3.1. Pose Prediction

The GC3 pose prediction task was limited to a 24 compound subset of the Cathepsin S subchallenge. Participants were asked to provide predicted binding poses without (stage 1A) and with (stage 1B) knowledge of the cognate receptor structure for each compound. Up to five poses could be submitted. To maintain an automated and general approach for the submission, we produced poses by docking into a diverse receptor ensemble, using the entire binding site as the search space. Figure 3 shows the RMSD of the best pose submitted per compound for each scoring method, grouped by the method and showing the RMSD distribution for each challenge stage.

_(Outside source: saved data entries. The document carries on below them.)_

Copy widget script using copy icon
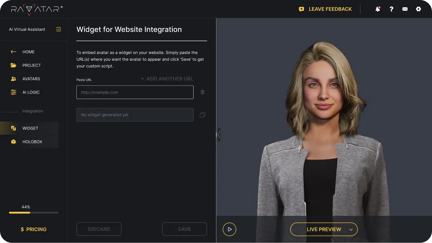 202,115
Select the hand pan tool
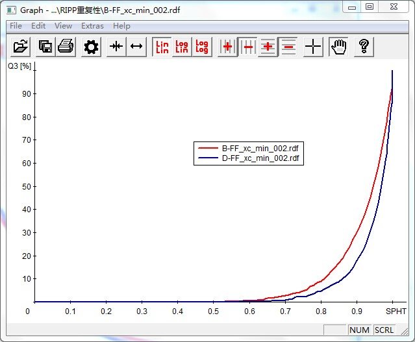 point(338,47)
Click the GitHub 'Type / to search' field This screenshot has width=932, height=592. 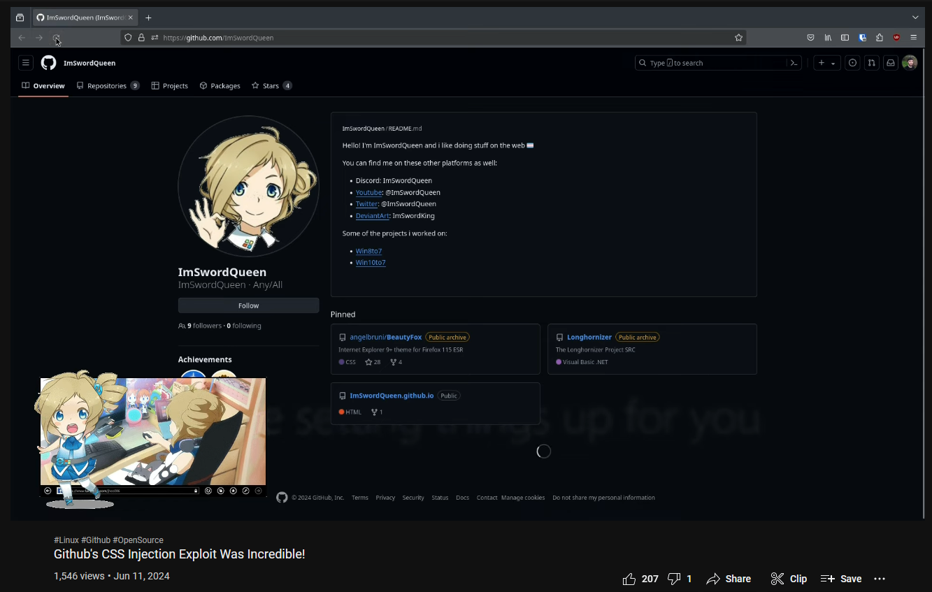point(710,63)
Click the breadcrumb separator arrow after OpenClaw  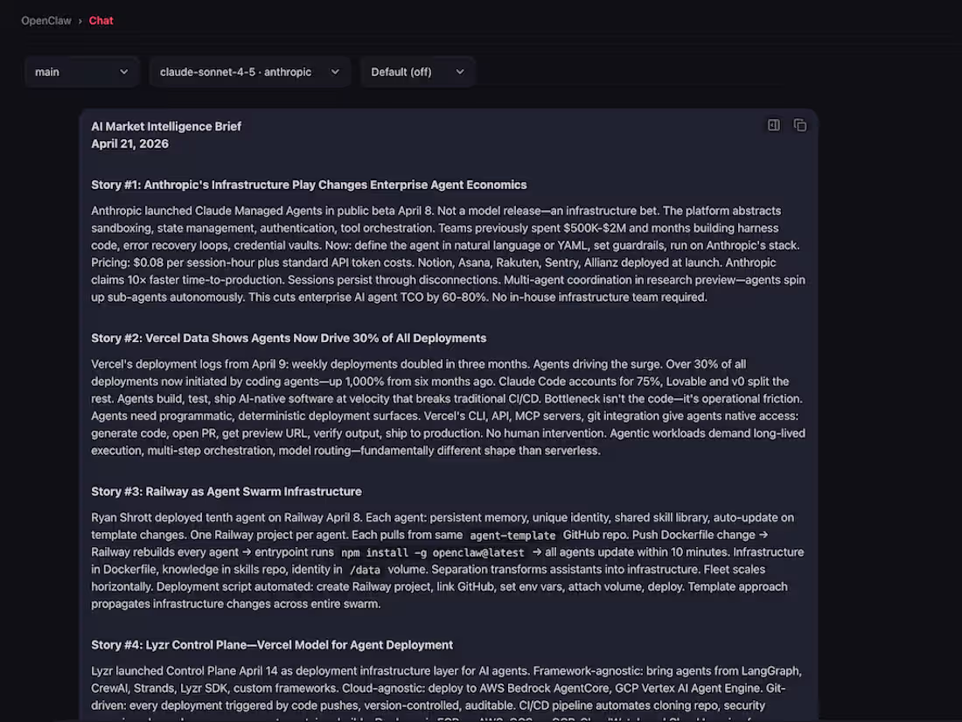(x=80, y=20)
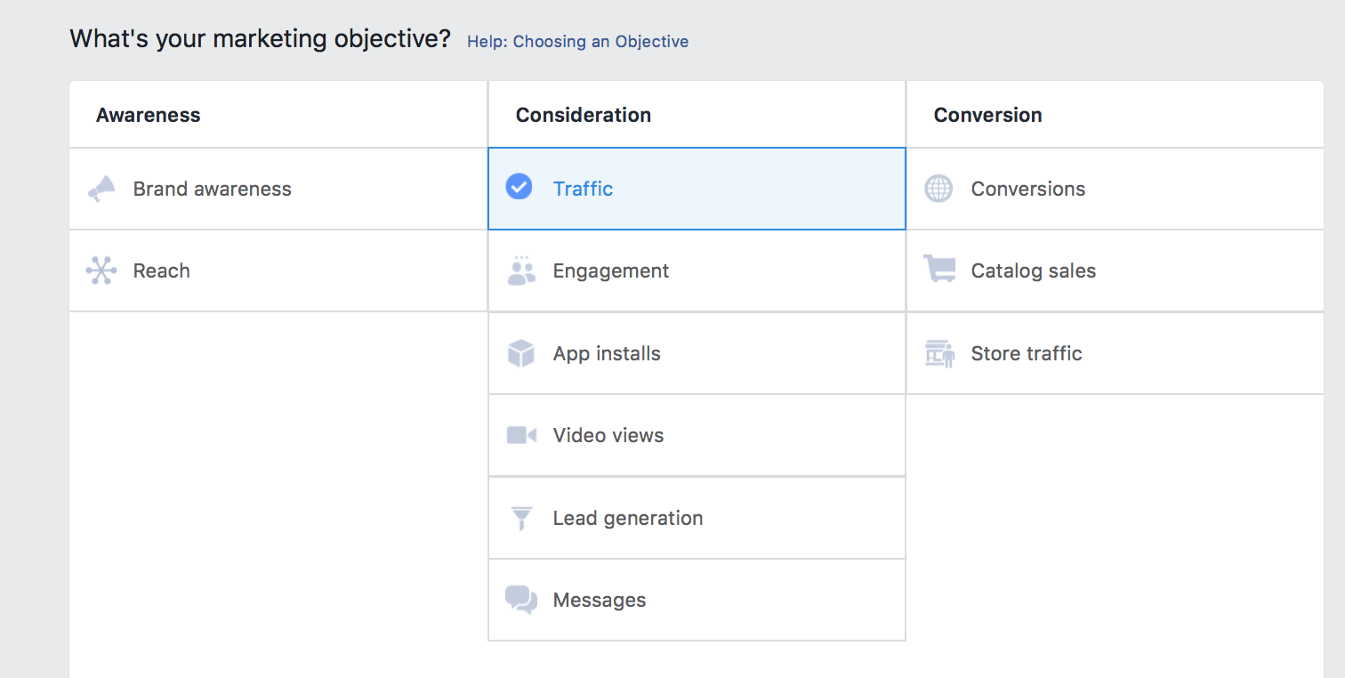Select the Conversions objective label
The image size is (1345, 678).
pyautogui.click(x=1027, y=189)
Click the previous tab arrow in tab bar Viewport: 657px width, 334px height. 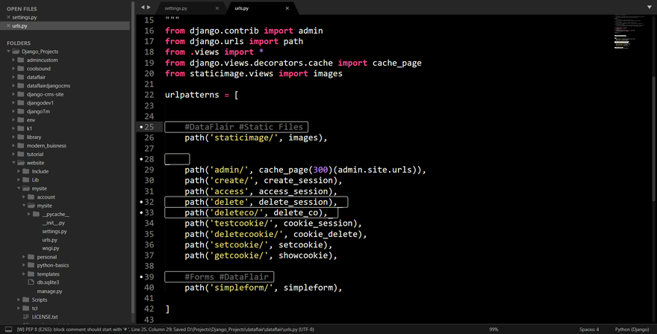[x=143, y=7]
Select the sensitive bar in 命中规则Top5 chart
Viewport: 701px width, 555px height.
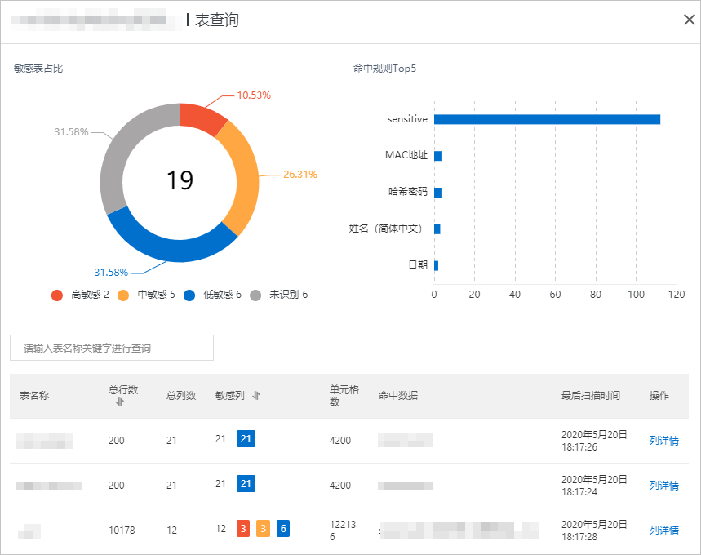click(547, 119)
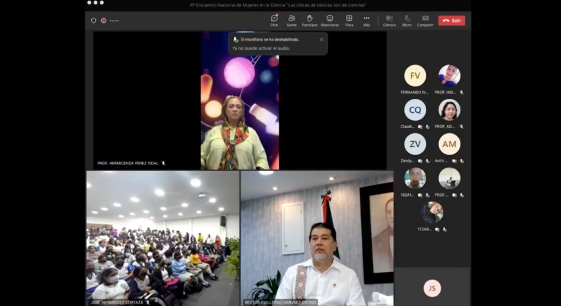Open the Vista layout options

point(349,20)
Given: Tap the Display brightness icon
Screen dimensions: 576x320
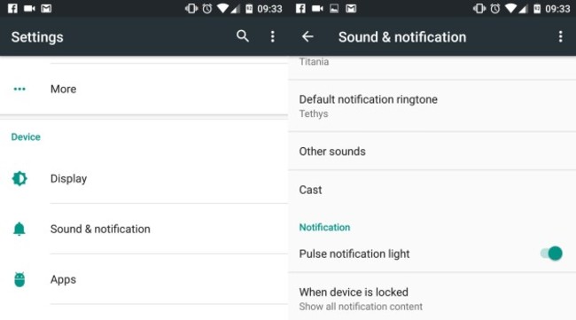Looking at the screenshot, I should tap(19, 178).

The following statistics are computed based on the best-submitted pose per compound. The method associated with the lowest mean RMSD among all our submissions in stage 1A was using the CNN pose scoring model to rescore Vina-generated docked poses (“CNN Scoring Rescore”); its mean RMSD was 8.35Å and its rank among all submissions based on the mean RMSD was 31/44. The method associated with the lowest median RMSD among all our submissions in stage 1A was using the CNN pose scoring model to refine poses sampled by Vina during the Monte Carlo search (“CNN Scoring Refine”); its median RMSD was 8.16Å and its rank among all submissions based on the median RMSD was 31/44. The method associated with the lowest mean and median RMSD among all our submissions in stage 1B was using the CNN pose scoring model to rescore Vina-generated docked poses; its mean RMSD was 9.70Å and its rank among all submissions based on the mean RMSD was 23/47. Its median RMSD was7.33Å and its rank among all submissions based on the median RMSD was 13/47.

Fig. 3:

Fig. 3:

Per-compound best RMSDs for each method’s submissions in stage 1A (cross-docking, left) and stage 1B (redocking, right). Pose prediction submissions consisted of the top 5 poses according to each scoring method.

3.1.1. Sampling

Our CatS pose prediction performance was generally poor, even when redocking. A pose within 2.5Å RMSD was sampled for only a third of the test compounds. Nine poses were sampled per ligand, per reference receptor, resulting in 45 poses per ligand in stage 1A and 18 poses per ligand in stage 1B. Redocking in particular was characterized by high variance in the best-predicted RMSDs across the set of test compounds. Docking into the large CatS binding site using our scoring methods yielded predictions that were distributed throughout the search space, but in reality binding appears to be localized to a specific region.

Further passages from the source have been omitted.